At times, it is important to step in and protect the identity of someone sharing an experience in an Active Sensemaking collection to help keep anonymity. We ask people not to share identifiable details about themselves or the people they write about. Some projects center around sensitive or volatile subjects where identifying people or places could inflame the situation even more.
With any topic like this, we review the contents of the experience and its story title to eliminate this potential problem. Until recently, we did this review of content manually by having someone read all entries and redact identifying information. Here’s an example that I created:
This kind of thing happens all the time.

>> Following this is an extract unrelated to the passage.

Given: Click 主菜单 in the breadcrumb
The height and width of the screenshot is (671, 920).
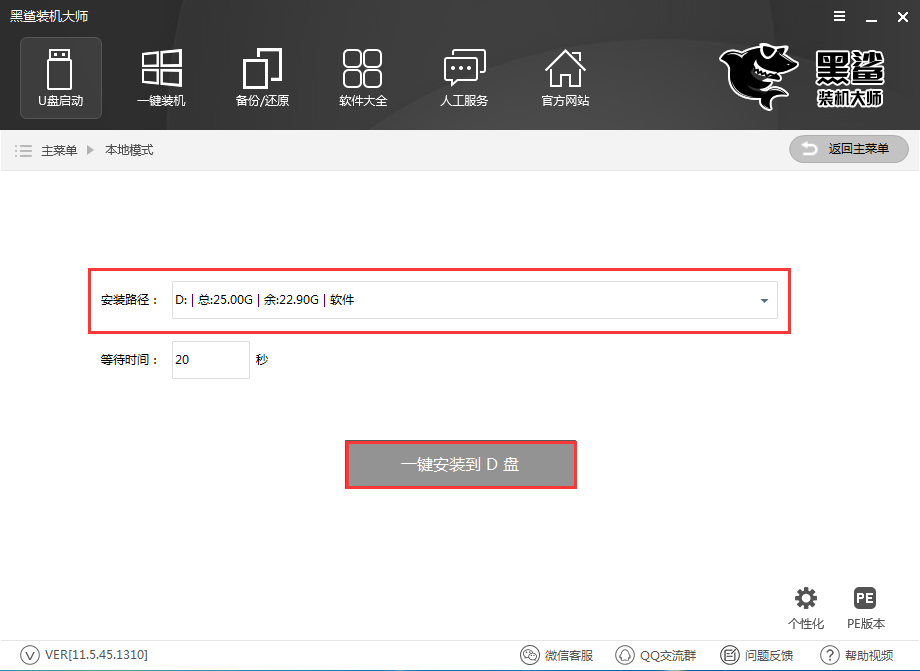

The male bosses, like Keven Johnstone and Tom Temple, constantly belittle the female assistants. I try not to get involved but it is so demoralizing that these women who are just trying to make a living have to put up with this kind of crap.
becomes…
This kind of thing happens all the time. The male bosses constantly belittle the female assistants. I try not to get involved but it is so demoralizing that these women who are just trying to make a living have to put up with this kind of crap.
We take out the names as we are not promoting any kind of individual retribution, but aiming to get the overall flavor of what’s happening, along with the signifier data that goes with it.
I was trying out a new tool to work with the story data called Atlasti.
I noticed it had capabilities to identify Named Entity Recognition. Atlasti defines this as “Automatically search and code for any people, organizations, locations, or miscellaneous objects (e.g., works of arts, languages, political parties, books, etc.).” In addition, the software can work with the following languages: English, German, Spanish and Portuguese.
I picked a current project where I had 2,114 entries and imported data as a project into Atlasti. I went through both Title and Experience for all entries looking specifically for individuals. I wasn’t interested in organizations, locations, or miscellaneous objects. The software procedure went through all entries in two and half minutes and identified 8 people identified, 7 who were people we didn’t want identified and one was the respondent’s name. To export the entries with these names, I went to the Code Manager. I exported as a report selected these documents’ experiences along with the SID (unique identifier). From there we redacted these names from the data.
The entire time invested from set-up to conclusion was 30 minutes. What a great savings! Our last project doing a manual review for 400 entries cost us around $500 USD plus administrative overhead time. My commercial license for Atlasti was $642 USD annually. If I was to extrapolate the cost for 400 entries to 2114 entries, it would have cost approximately $2600 USD. Of course, you could find ways to do this less expensively, but the speed was the winner in my mind in addition to the quality of results. For those running narrative projects, this is something to consider.